0

I'm taking a look at a twitter dataset and I encountered a problem when trying to remove the mentions from the tweets that have them. I tried the following:

echo ' "@user lol I needed it! went to sleep around 3am and woke up around 5 am! lol horrible! "' | \
sed 's/@.*[[:blank:]]//g'

My expected output is "lol I needed it! went to sleep around 3am and woke up around 5 am! lol horrible! ", however I'm simply getting 2 quotations marks "". I find this really weird as the following dummy example works (outputs "zzz" "dfg"):

echo '"zzz" "@abc dfg"' | sed 's/@.*[[:blank:]]//g'

I'm using GNU sed and the database I'm looking at can be downloaded here: http://help.sentiment140.com/for-students/. Any ideas of why this might be failing?

MikeKatz45
  • 545
  • 5
  • 16
  • `.*[[:blank:]]` matches *the longest possible string* with a space after it.
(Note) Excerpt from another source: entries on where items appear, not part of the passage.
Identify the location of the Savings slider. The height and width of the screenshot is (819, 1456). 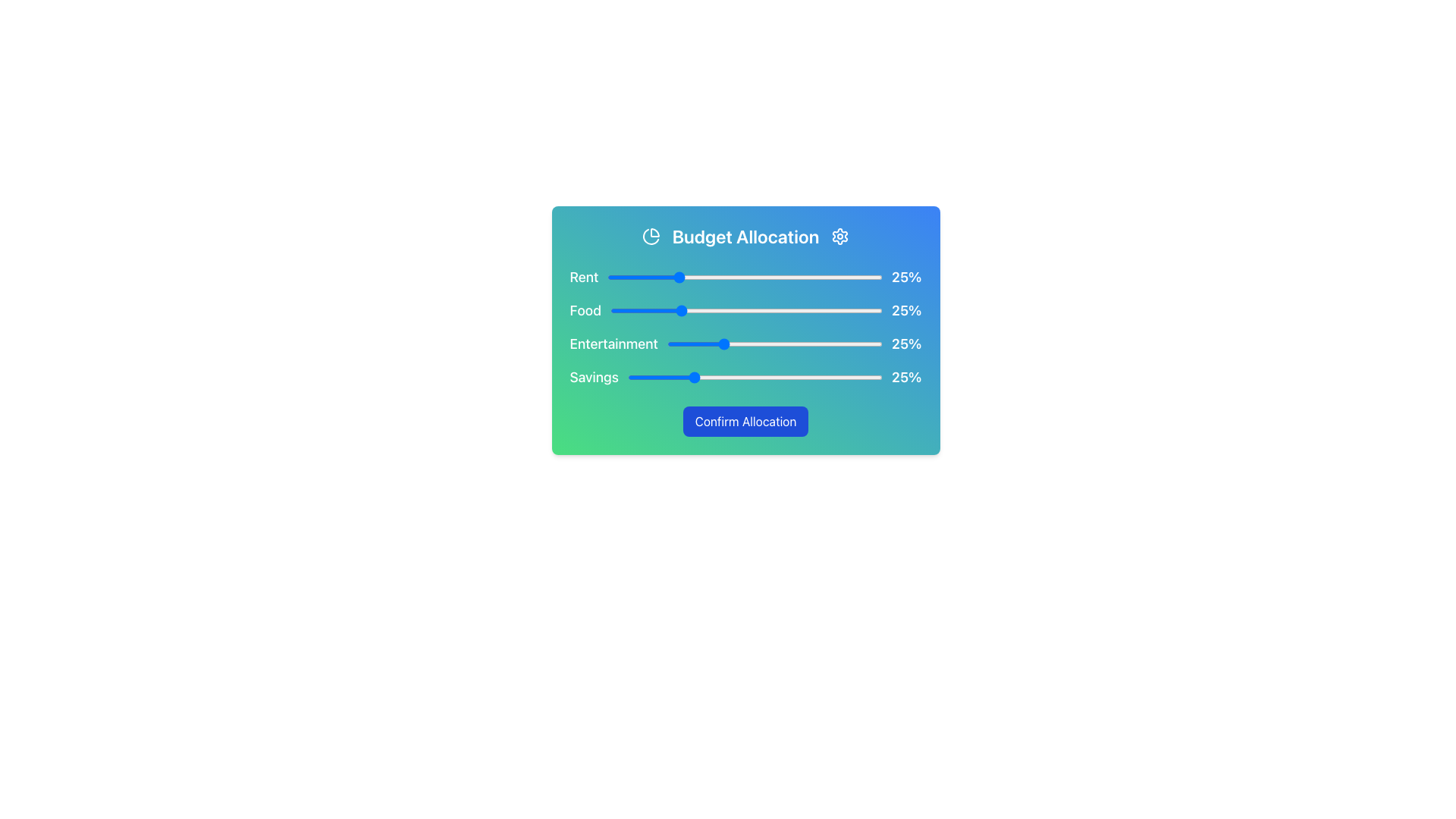
(645, 376).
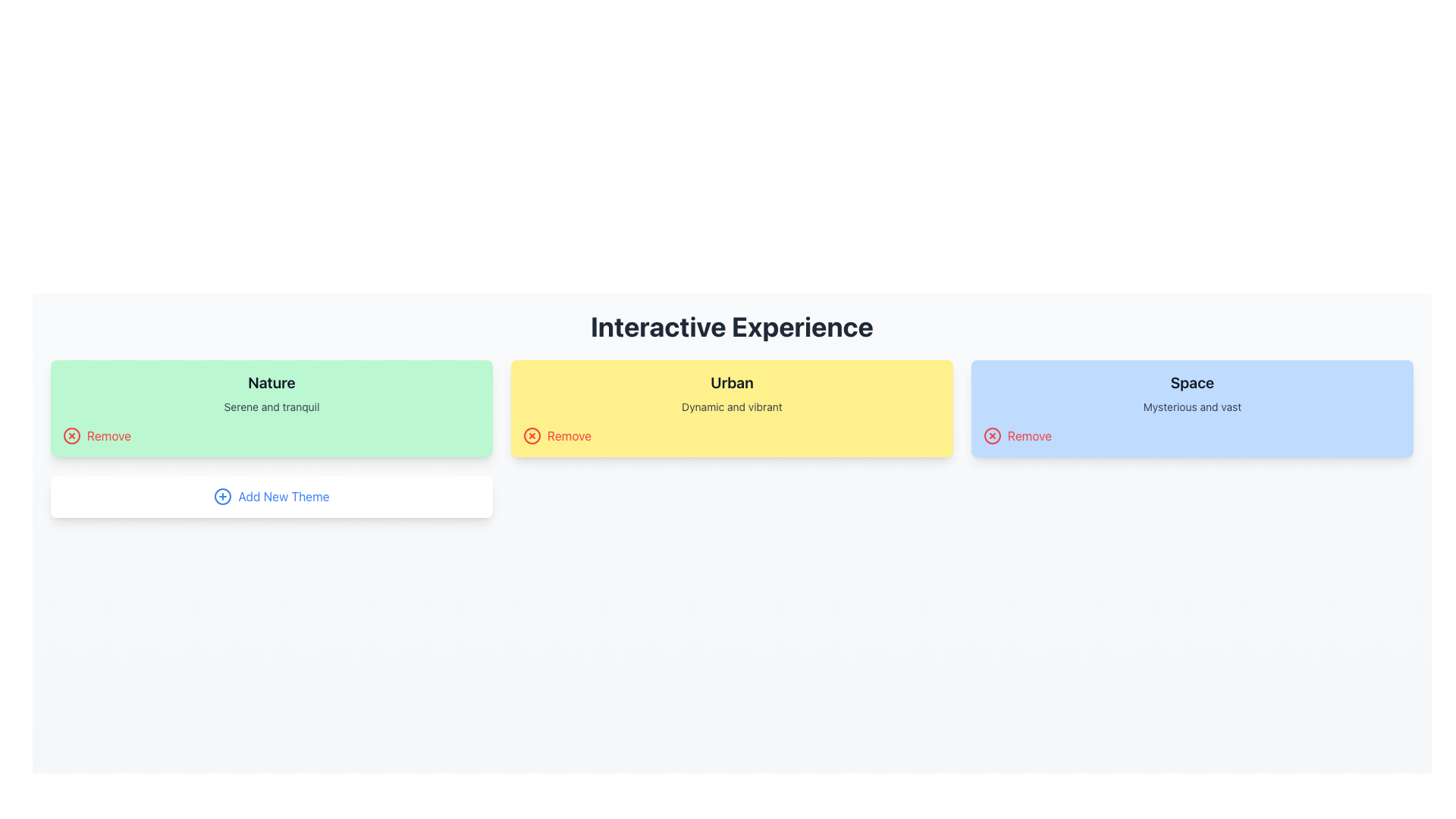 This screenshot has width=1456, height=819. Describe the element at coordinates (1030, 435) in the screenshot. I see `the static text label 'Remove' which is rendered in red text and located to the right of a circular red icon with a white cross in the 'Space' card` at that location.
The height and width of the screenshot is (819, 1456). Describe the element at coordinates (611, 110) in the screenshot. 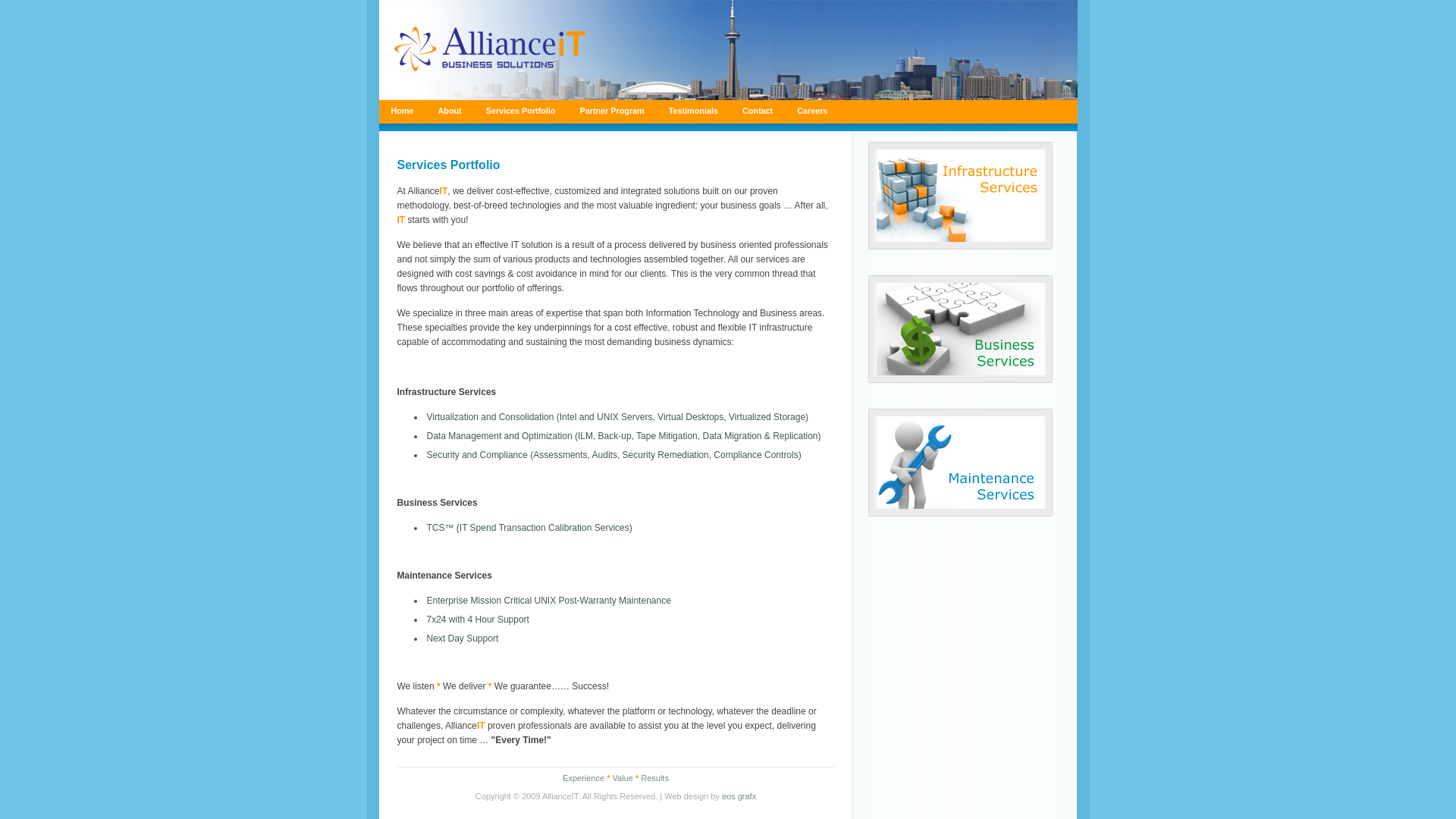

I see `'Partner Program'` at that location.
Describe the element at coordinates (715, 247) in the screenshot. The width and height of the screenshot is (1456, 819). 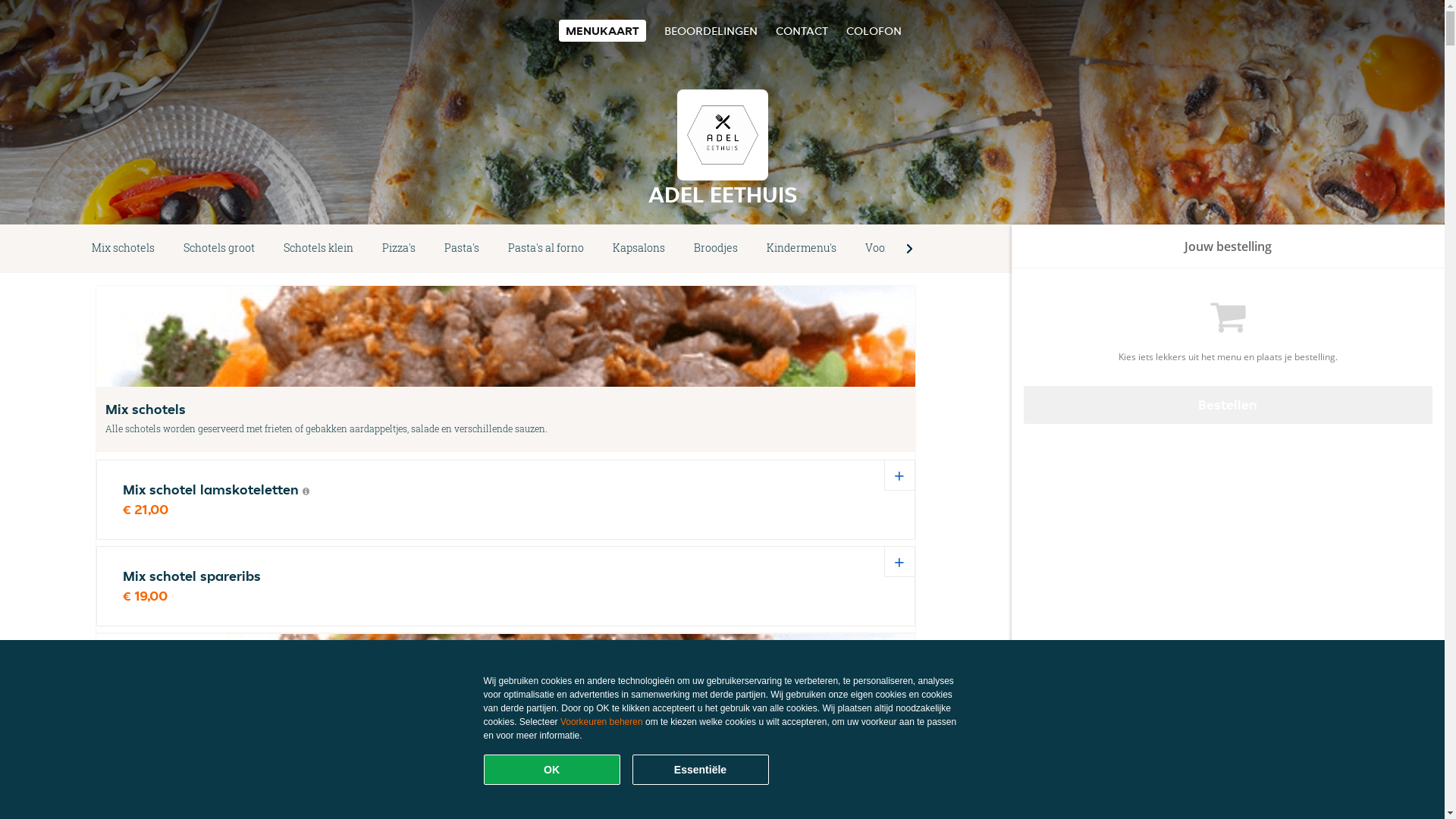
I see `'Broodjes'` at that location.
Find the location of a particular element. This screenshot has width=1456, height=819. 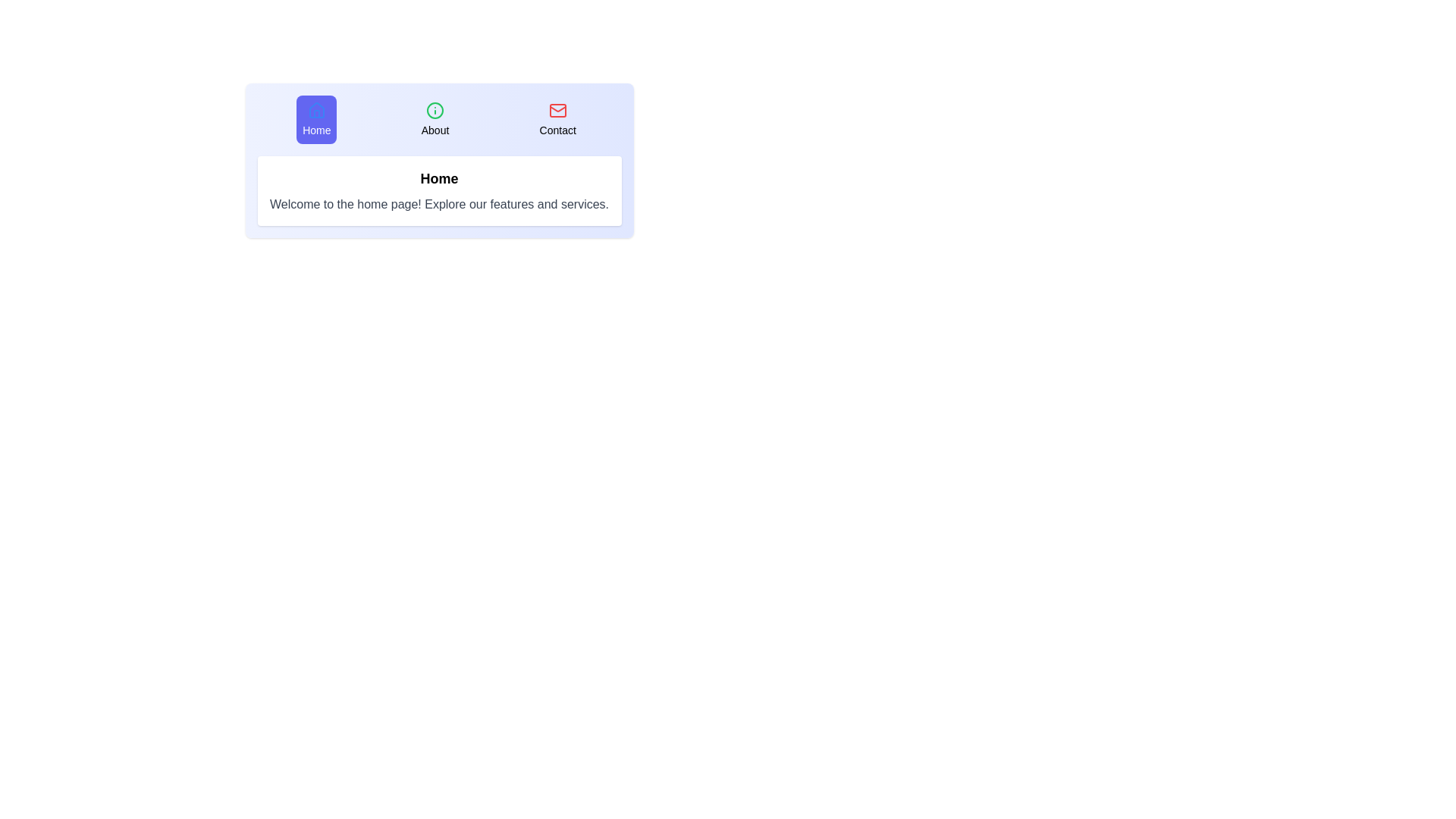

the content area and read the displayed text is located at coordinates (438, 190).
Nothing in your regex stops the string itself from containing spaces, so everything from the `@` to the last space in the line gets matched. – Charles Duffy Nov 25 '19 at 00:39
  • ...so, in your case, you probably want to match not `@.*` but `@[^[:blank:]]*`, such that your string can contain *only non-blank* characters. – Charles Duffy Nov 25 '19 at 00:40

0 Answers0